Schema Validation Errors

{
  "error": {
    "type": "invalid_request_error",
    "message": "Invalid JSON Schema: property 'age' must be of type 'integer'",
    "code": "invalid_schema"
  }
}

Solution: Validate your schema against JSON Schema Draft 2020-12 specification.

Missing Required Fields

{
  "error": {
    "type": "invalid_request_error",
    "message": "jsonSchema is required when outputMode is 'json_schema'",
    "code": "missing_parameter",
    "param": "jsonSchema"
  }
}

Solution: Always provide jsonSchema when using json_schema mode.

Schema Too Complex

If the model struggles to generate output matching a complex schema:

  • Simplify nested structures
  • Remove overly strict constraints
  • Split into multiple requests
  • Use strict: false for best-effort compliance

FAQ

Q: Can I use json mode without a schema?
A: Yes! json mode returns valid JSON without requiring a schema. Just set output_mode: "json" and describe the desired structure in your prompt.

Q: What's the difference between json and json_schema mode?
A: json mode guarantees valid JSON but lets the model decide the structure. json_schema mode enforces an exact structure you define. Use json for flexibility, json_schema for type safety.

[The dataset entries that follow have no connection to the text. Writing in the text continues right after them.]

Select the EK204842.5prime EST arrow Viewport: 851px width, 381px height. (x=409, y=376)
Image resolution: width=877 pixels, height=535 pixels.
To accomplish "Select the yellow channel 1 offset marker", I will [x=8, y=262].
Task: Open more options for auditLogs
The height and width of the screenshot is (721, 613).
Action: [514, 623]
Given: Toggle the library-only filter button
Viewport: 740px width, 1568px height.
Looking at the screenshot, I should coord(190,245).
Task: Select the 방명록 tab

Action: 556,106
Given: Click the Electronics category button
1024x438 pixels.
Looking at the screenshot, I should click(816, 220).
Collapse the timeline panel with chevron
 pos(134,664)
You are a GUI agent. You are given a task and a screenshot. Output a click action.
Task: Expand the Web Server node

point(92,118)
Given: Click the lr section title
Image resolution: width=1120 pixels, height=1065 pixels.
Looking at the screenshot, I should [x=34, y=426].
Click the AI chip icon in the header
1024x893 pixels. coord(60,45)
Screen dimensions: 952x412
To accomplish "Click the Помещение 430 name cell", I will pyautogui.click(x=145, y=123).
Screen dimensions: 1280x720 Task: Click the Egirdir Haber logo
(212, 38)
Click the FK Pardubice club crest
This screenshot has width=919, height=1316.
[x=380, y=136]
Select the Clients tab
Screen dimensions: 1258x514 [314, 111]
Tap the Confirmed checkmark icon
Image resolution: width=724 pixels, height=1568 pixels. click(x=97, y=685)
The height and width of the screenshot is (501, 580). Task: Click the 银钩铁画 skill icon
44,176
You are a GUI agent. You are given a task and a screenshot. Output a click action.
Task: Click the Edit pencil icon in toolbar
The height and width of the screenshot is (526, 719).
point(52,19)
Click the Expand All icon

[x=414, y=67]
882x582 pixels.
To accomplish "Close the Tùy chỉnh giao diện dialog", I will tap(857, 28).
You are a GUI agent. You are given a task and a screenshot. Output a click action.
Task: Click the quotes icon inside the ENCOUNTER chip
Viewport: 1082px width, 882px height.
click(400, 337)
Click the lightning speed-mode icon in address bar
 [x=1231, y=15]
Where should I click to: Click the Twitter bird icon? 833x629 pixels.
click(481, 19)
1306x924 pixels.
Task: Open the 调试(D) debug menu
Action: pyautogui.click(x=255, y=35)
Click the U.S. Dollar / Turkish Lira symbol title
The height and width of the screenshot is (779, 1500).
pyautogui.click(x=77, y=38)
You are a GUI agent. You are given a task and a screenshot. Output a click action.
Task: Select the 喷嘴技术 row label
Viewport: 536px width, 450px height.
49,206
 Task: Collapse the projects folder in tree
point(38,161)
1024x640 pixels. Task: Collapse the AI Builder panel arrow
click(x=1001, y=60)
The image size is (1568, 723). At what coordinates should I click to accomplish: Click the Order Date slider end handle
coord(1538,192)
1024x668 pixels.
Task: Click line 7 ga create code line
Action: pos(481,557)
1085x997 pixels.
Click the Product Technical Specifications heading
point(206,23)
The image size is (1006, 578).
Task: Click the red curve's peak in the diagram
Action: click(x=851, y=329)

Q: Will JSON mode always return valid JSON?
A: Yes, both json and json_schema modes guarantee syntactically valid JSON that can be parsed without errors.

Q: What JSON Schema version is supported?
A: JSON Schema Draft 2020-12.

Q: Is json_schema mode slower than json mode?
A: Slightly (~5-10%), but negligible compared to the value of guaranteed structure and type safety.

Q: Can the model fail to generate valid output?
A: With strict: true, the model always produces valid schema-compliant output. With strict: false, it makes best effort. In json mode, the model always returns valid JSON.

Q: How do I handle optional fields?
A: In json_schema mode, don't include them in the required array. In json mode, mention in your prompt which fields are optional.

Q: Can I use multiple schemas in one request?
A: Yes! Provide multiple schemas in the json_schema parameter. The model will select the most appropriate one based on context.

Q: What happens if my prompt conflicts with the schema?
A: The schema takes precedence. The model will always conform to the schema structure, even if the prompt suggests otherwise.

Q: Can I use JSON mode with streaming?
A: Yes, both json and json_schema modes work with streaming. The JSON will be streamed incrementally.

Q: How do I debug schema validation errors?
A: Check that your schema follows JSON Schema Draft 2020-12 specification. Use online validators like jsonschemavalidator.net to test your schema.